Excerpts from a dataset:
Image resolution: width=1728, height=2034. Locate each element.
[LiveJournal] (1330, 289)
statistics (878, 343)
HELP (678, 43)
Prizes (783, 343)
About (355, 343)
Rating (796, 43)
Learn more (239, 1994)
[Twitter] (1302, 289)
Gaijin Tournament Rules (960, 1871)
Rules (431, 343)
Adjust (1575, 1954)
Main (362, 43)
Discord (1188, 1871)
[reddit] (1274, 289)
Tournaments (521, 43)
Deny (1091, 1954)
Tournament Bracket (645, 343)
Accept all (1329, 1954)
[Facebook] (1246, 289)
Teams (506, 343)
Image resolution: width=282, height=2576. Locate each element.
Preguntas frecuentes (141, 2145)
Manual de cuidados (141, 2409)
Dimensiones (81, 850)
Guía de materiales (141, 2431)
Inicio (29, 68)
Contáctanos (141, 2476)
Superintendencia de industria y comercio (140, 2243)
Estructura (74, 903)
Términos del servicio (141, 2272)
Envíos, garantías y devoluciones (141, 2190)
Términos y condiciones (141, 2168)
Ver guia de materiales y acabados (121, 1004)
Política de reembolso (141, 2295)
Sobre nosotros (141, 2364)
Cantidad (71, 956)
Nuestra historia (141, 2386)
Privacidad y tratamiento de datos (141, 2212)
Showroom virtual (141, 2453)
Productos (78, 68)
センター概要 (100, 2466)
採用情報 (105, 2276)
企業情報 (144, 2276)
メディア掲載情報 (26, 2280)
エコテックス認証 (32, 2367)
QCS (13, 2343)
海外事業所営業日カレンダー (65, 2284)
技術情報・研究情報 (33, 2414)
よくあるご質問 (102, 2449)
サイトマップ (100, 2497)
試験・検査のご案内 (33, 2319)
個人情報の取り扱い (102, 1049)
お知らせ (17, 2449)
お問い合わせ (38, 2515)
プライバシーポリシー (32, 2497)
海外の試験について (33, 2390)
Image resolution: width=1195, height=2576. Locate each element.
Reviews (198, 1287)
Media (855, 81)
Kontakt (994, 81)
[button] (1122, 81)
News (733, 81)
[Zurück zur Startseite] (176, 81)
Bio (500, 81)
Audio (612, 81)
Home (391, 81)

- [Work instruction]:
Give back, word for word, only the lines above from the line holding "技術情報・研究情報 (33, 2414)" to the line holding "Media (855, 81)", both included.

- [Task answer]:
技術情報・研究情報 (33, 2414)
よくあるご質問 (102, 2449)
サイトマップ (100, 2497)
試験・検査のご案内 (33, 2319)
個人情報の取り扱い (102, 1049)
お知らせ (17, 2449)
お問い合わせ (38, 2515)
プライバシーポリシー (32, 2497)
海外の試験について (33, 2390)
Image resolution: width=1195, height=2576. Locate each element.
Reviews (198, 1287)
Media (855, 81)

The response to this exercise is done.